Di seguito sono riportati gli effetti indesiderati del paracetamolo organizzati secondo la classificazione sistemica e organica MedDRA. Non sono disponibili dati sufficienti per stabilire la frequenza dei singoli effetti elencati.

  • Patologie del sistema emolinfopoietico: trombocitopenia, leucopenia, anemia, agranulocitosi.
  • Disturbi del sistema immunitario: reazioni di ipersensibilità (orticaria, edema della laringe, angioedema, shock anafilattico).
  • Patologie del sistema nervoso: vertigini.
  • Patologie gastrointestinali: reazione gastrointestinale.
  • Patologie epatobiliari: funzionalità epatica anormale, epatite.
  • Patologie della cute e del tessuto sottocutaneo: eritema multiforme, Sindrome di Stevens Johnson, necrolisi epidermica, eruzione cutanea.
  • Patologie renali ed urinarie: insufficienza renale acuta, nefrite interstiziale, ematuria, anuria.

Sovradosaggio

In caso di assunzione accidentale di dosi molto elevate di paracetamolo, l'intossicazione acuta si manifesta con anoressia, nausea e vomito seguiti da profondo decadimento delle condizioni generali; tali sintomi compaiono in genere entro le prime 24 ore. In caso di sovradosaggio il paracetamolo può provocare citolisi epatica che può evolvere verso la necrosi massiva e irreversibile, con conseguente insufficienza epatocellulare, acidosi metabolica ed encefalopatia, che possono portare al coma e alla morte.

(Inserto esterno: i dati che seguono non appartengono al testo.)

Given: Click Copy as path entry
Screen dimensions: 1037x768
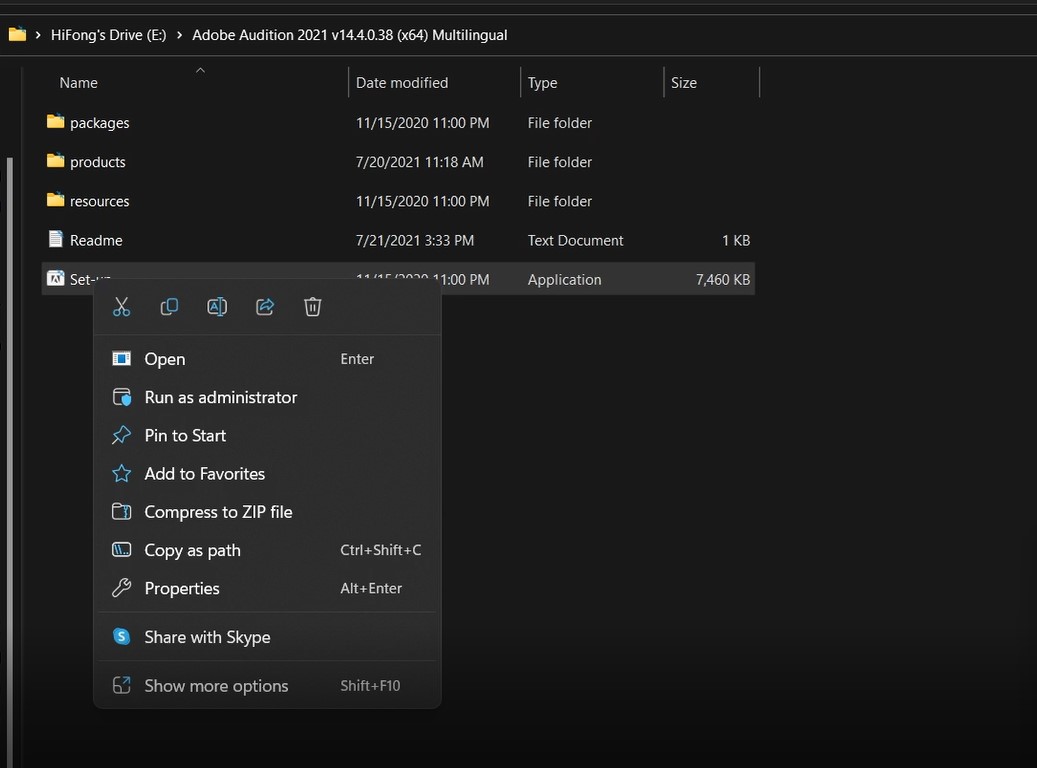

I provvedimenti da adottare consistono nello svuotamento gastrico precoce e nel ricovero ospedaliero per le cure del caso, mediante somministrazione, il più precocemente possibile, di N-acetilcisteina come antidoto.

Gravidanza e Allattamento

Una grande quantità di dati sulle donne in gravidanza non indicano né tossicità malformativa, né fetale/neonatale. Studi epidemiologici sullo sviluppo neurologico nei bambini esposti al paracetamolo in utero mostrano risultati non conclusivi. Se clinicamente necessario, il paracetamolo può essere usato durante la gravidanza, tuttavia dovrebbe essere usato alla dose efficace più bassa per il più breve tempo possibile e con la più bassa frequenza possibile.